Dans sa dédicace, François Xavier, le cave m’a cligné de l’œil avec l’histoire du petit singe en rut qui tringle au hasard une belle paire de miche, sauf que horreur, quand la gueule de l’impénétrable rugit, c’est la cata. Sauf qui peut, le singe veut sauver sa peau et se planque derrière les pages d’un journal. « Le lion arrive, essoufflé et lui demande : vous n’auriez pas vu un singe passer en courant ? Le singe qui a enculé le lion ? demande innocemment ce dernier. Comment ?!, s’exclame le lion, c’est déjà dans la presse ? » (page 113) Trop drôle !

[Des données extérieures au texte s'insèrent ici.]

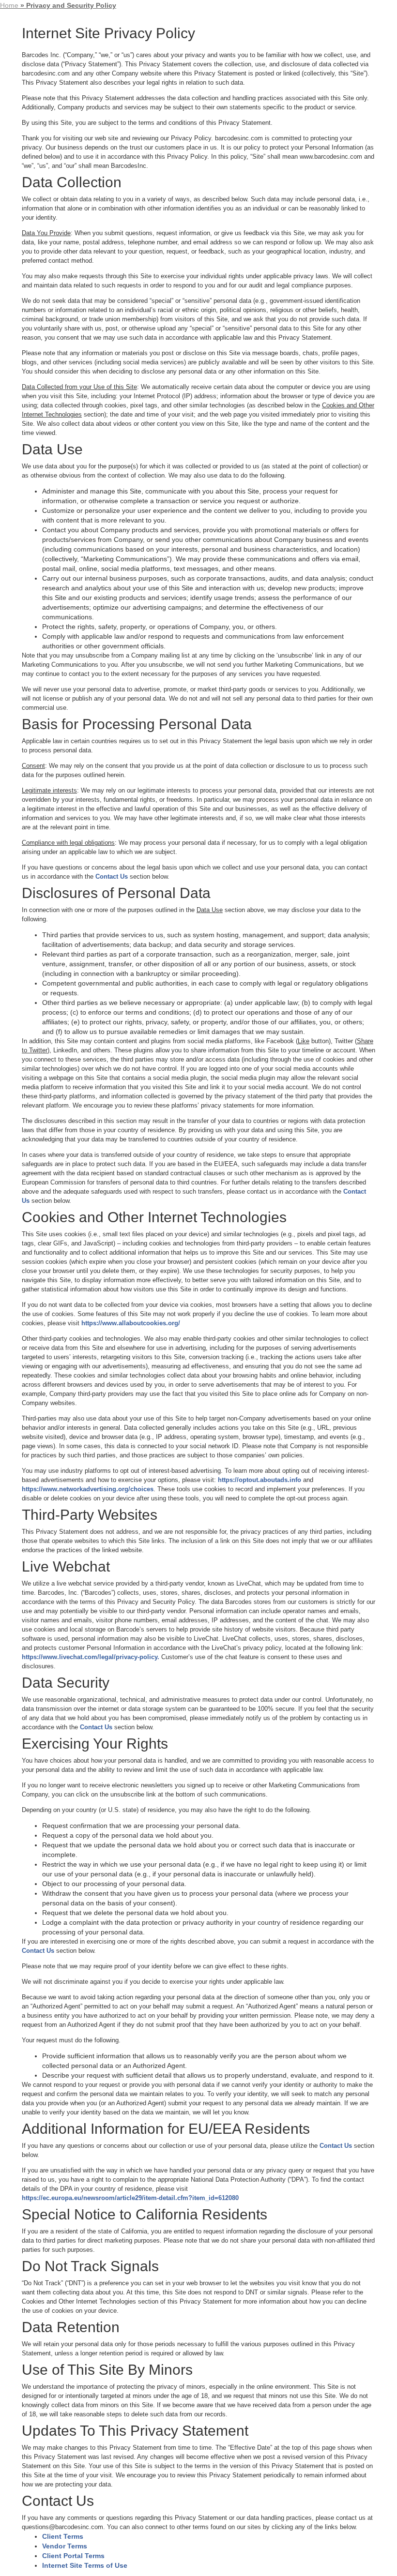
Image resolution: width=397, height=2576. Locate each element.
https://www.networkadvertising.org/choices (87, 1489)
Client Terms (62, 2536)
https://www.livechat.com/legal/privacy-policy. (90, 1657)
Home (9, 5)
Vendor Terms (64, 2546)
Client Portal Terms (73, 2556)
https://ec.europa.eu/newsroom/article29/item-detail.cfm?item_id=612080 (130, 2198)
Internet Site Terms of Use (84, 2565)
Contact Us (111, 876)
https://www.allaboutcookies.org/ (130, 1323)
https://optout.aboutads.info (259, 1479)
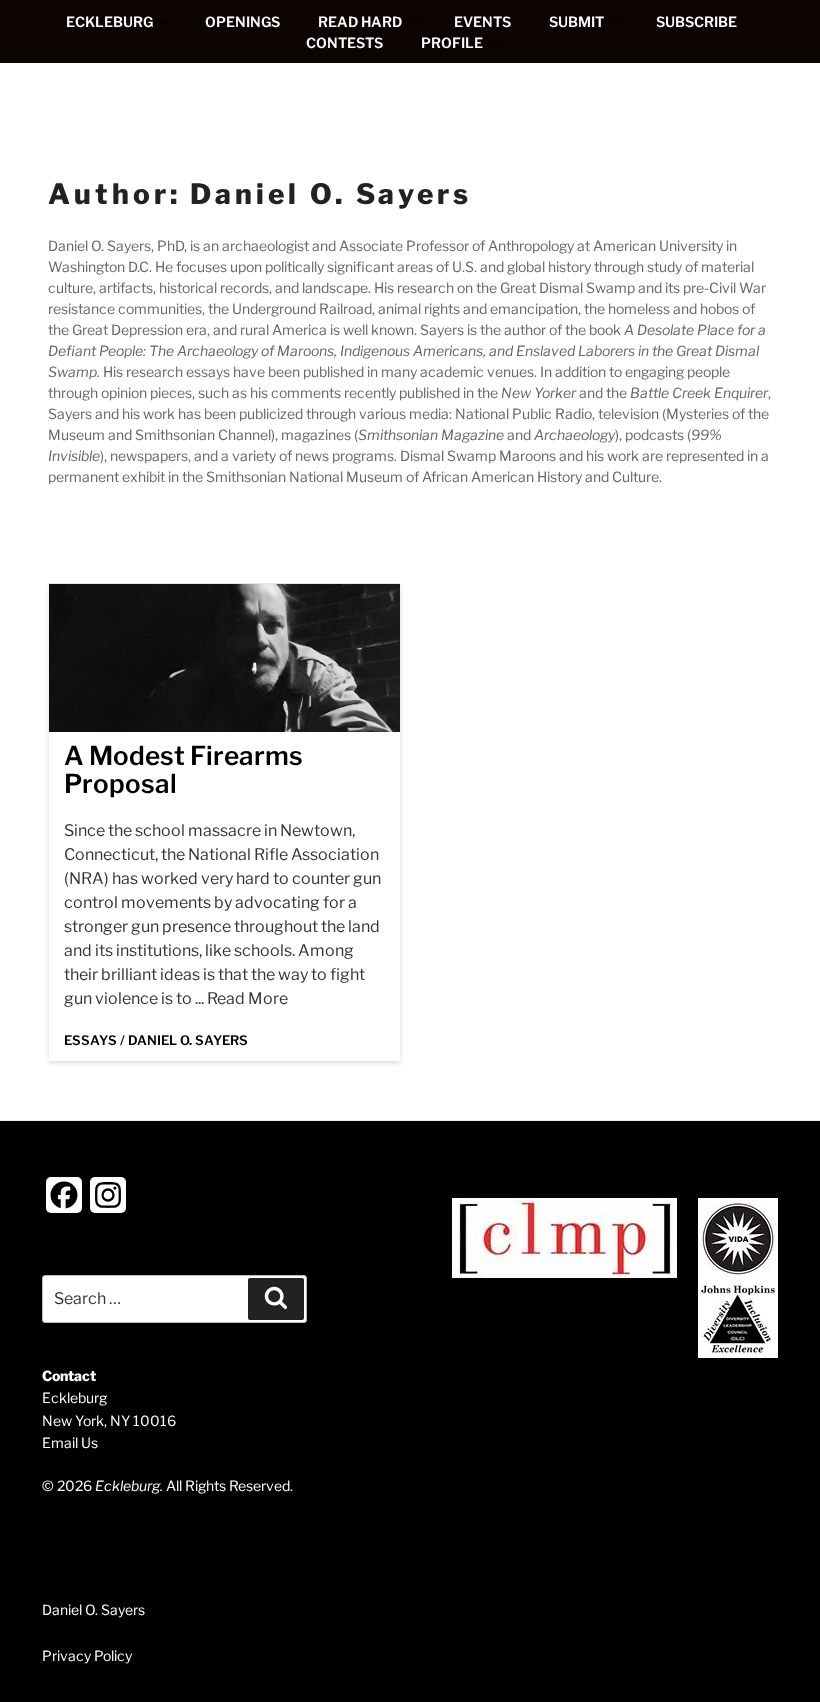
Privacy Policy (87, 1655)
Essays (90, 1040)
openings (242, 21)
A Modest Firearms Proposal (183, 770)
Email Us (70, 1442)
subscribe (696, 21)
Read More (247, 998)
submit (576, 21)
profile (452, 42)
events (482, 21)
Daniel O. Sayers (188, 1040)
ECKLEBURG (109, 21)
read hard (360, 21)
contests (344, 42)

Il y a aussi ce passage avec lequel je partage tous les points (avec X mais aussi bien naturellement avec son auteur), ma vision d’une certaine littérature chevillée au corps et qui est pour ainsi dire jamais clamée et éjaculée dans un roman. « Pour acheter un livre il faut aimer les mots. Se passionner pour une histoire. Etre attiré par un auteur avec lequel on partage des idées et dont on apprécie le style. Et non parce qu’il a une belle gueule ou un discours plaisant ! On doit savourer par avance l’imagination qui nous fera décoller et la jouissance physique que la musique de ses mots nous procurera  ». (page 171). « Dans l’œil du cyclone  », ce roman rentre justement en résonnance fort à propos. D’autant plus pour moi, qui suis totalement étrangère au milieu qui se vautre dans l’opulence, tiré au forceps d’un bouquin de socio du couple Pinçon-Charlot où évoluent les héros. Ma curiosité s’en voit ravie.

Un autre raison et pas des moindres, qui vaut aussi de lire ce roman réside dans une scène particulière d’un érotisme flamboyant, qui doit faire bander le père Henry Miller dans sa tombe. Jamais encore je n’avais lu une telle force du jouir dans le tantrisme littéraire qui flamberge entre les lignes de François Xavier. C’est un auteur qui a la capacité de se transmuter dans la peau d’une femme et ressentir comme elle cette volupté offerte par X, un homme qui connait l’anatomie et le fonctionnement sensuelle des présences féminines au doigt et à la langue fine, pour fusionner les filtres de l’amour physique à son apothéose. Annabelle est vraiment très belle. " Son cul ne lui prodiguait plus la moindre douleur mais une drôle de sensation venue d’ailleurs. C’était tout son corps qui s’embrasait. Elle aurait très pu ressentir cela par l’entremise d’une opiacé. Ou lors d’un accident de voiture, le corps broyé par les tôles. Elle n’était plus que nerf à vif. Brûlure. Limon. Ciel et terre. Soleil. (…) Elle succombait dans le délicieux désastre du jouir pur… De l’énergie. Une absolue infinité…" (pages 145 / 146 et 148, huit pages en tout d’une jouissance littéraire absolue !).

Pas facile l’amour à trois, un homme X et deux femmes Marie et Annabelle qui sont attachées à lui et, même complices entre elles et comme le laisse suggérer la quatrième de couverture « Finalement, ce n’est pas un roman d’amour mais plutôt un roman sur l’amour  ».
En tout cas un roman à la plume très affutée où le travail littéraire n’effraie pas son auteur. Il a du style et aime particulièrement nous entrainer avec lui dans les troubles de ses personnages. Il pousse loin devant le bouchon de leurs tempéraments tempétueux. Liberté, liberté de ton dans les propos et les corps à corps avec la vie, le vit en plus comme argument qui se veut à la hauteur et hâbleur à ses heures du jour au lendemain.

Si pour vous, la littérature consiste à une subtile déclinaison avec tact de « Ta cigarette après l’amour  » interprétée par Charles Dumont, composition révolutionnaire à l’époque charnière du mois de mai 68 fais ce qu’il te plait, alors ne lisez pas ce roman. Vous allez vous choper de l’urticaire. En revanche si vous avez la capacité de vous extasier à vouloir danser sur un volcan, foncez !

« Rock, rock, Haroun Tazieff / Nous dansons sur un volcan / Rock, rock, Haroun Tazieff / Il faut vivre avec son temps  » (Rock Haroun Tazieff, Costric / Pipin in Ramon Pipin’s odeurs, album 1980 : no sex !)

Dans l’œil du cyclone de François Xavier, Les éditions du Littéraire, février 2012, 239 pages, 17,50 euros.